Bilim adamları durum tespiti ve çözüm önerileri üzerine yoğunlaşırken, istihbarat terörü destekleyen devletleri tespit etsin. Devlet belgeye dayalı istihbarat bilgileriyle terörü destekleyen devletlerin kapısını çalsın. Diplomatik yoldan önce dış bağlantı kesilsin. Doğuştan insan hakkı olan ne varsa vatandaşına gecikmiş hak olarak versin.

Bilgi birikimim analiz ve çözüm için yeterli değil. Fakat tecrübelerime dayanarak şunu söylemek isterim: Ölmeyi ve öldürmeyi göze alan kişi geçmişte horlanmış, küçümsenmiş, dışlanmış, işkence görmüş, 2.3.sınıf insan muamelesi görmüş biri olabilir.  Ya da böyle bir durum olmadığı halde kendisini böyle hissetmiş olabilir. Kendisini değersiz hisseden intikam ve öç hırsıyla yetişir. Bana değer vermeyenlere dünyayı dar edeceğim psikolojisiyle büyür...

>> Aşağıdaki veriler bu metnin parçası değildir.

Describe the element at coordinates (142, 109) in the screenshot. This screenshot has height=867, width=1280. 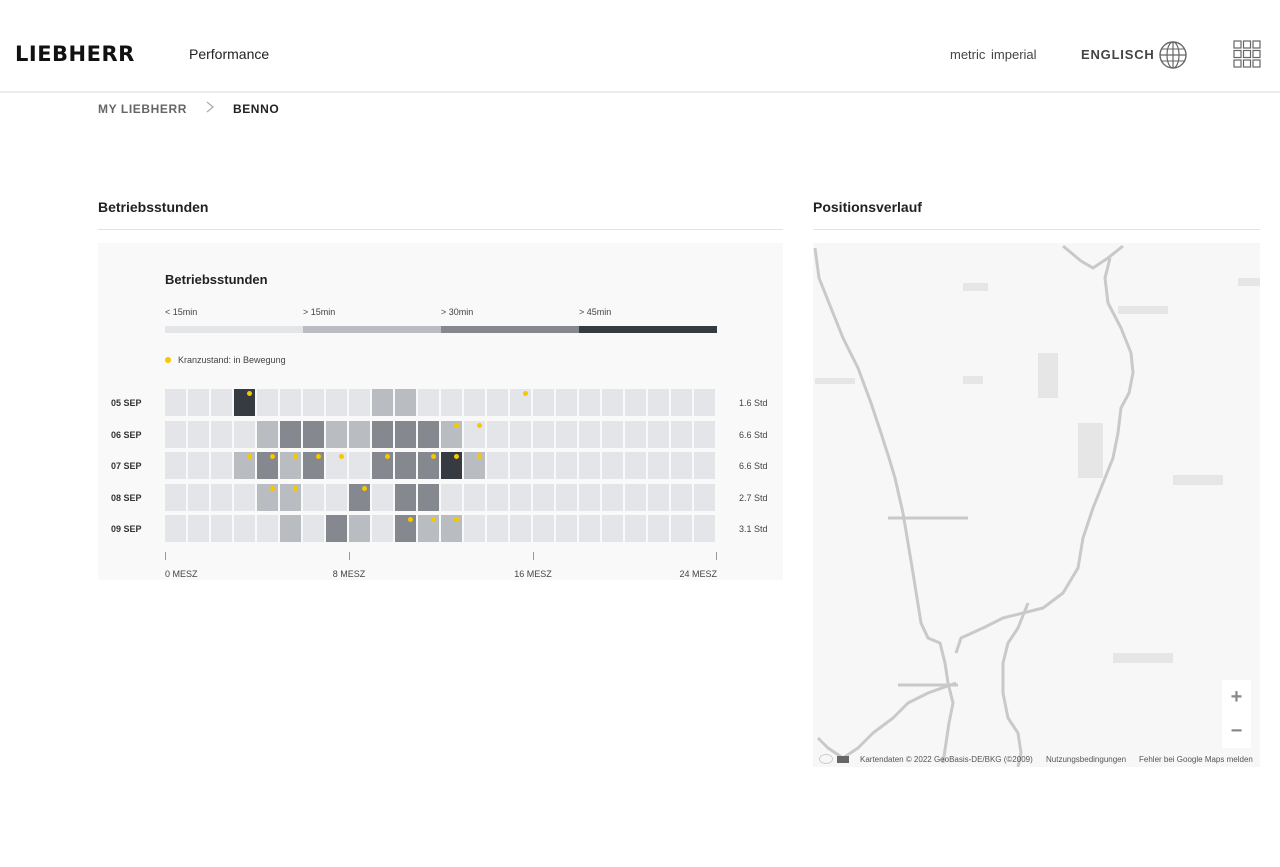
I see `breadcrumb-my-liebherr: MY LIEBHERR` at that location.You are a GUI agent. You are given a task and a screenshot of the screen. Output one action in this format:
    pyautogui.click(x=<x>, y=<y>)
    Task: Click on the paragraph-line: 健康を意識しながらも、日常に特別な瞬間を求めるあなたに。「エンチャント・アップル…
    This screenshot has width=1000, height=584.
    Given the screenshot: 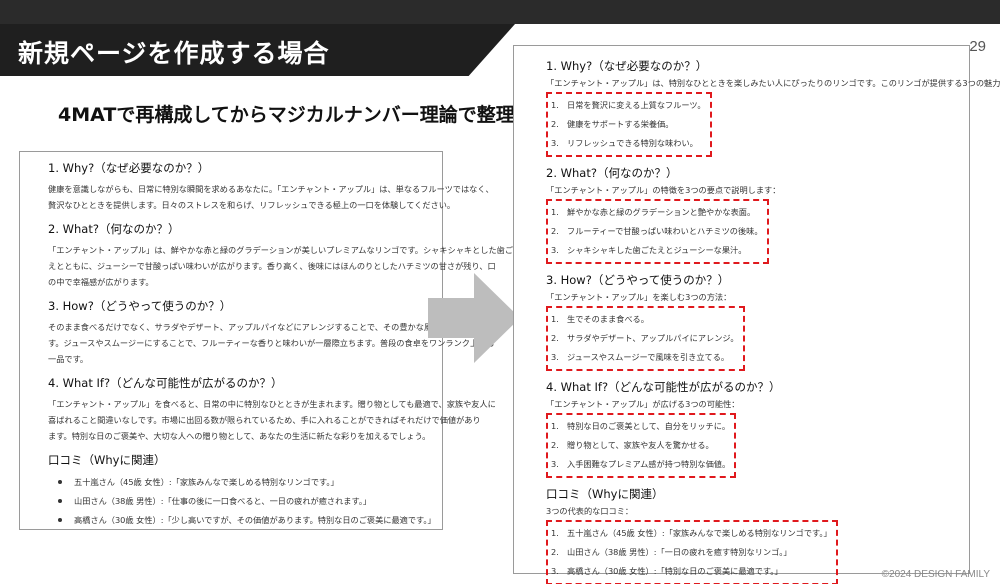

Kendisine zulmedildiği hissine kapılan biri freni patlamış otobüs ya da kamyon gibidir. Önüne kim çıkarsa çiğner. Kimi ezip geçerse geçsin kamyonda asla acıma duygusu olmaz...

Şehitlerimizin mekanı Cennet olsun. Yaralılarımıza acil şifalar dilerim. Bu karanlık gecelerin nurlu sabahı gelsin artık... 07/06/2016
** 08.06.2016 tarihinde Kahta Söz Gazetesinde yayımlanmıştır.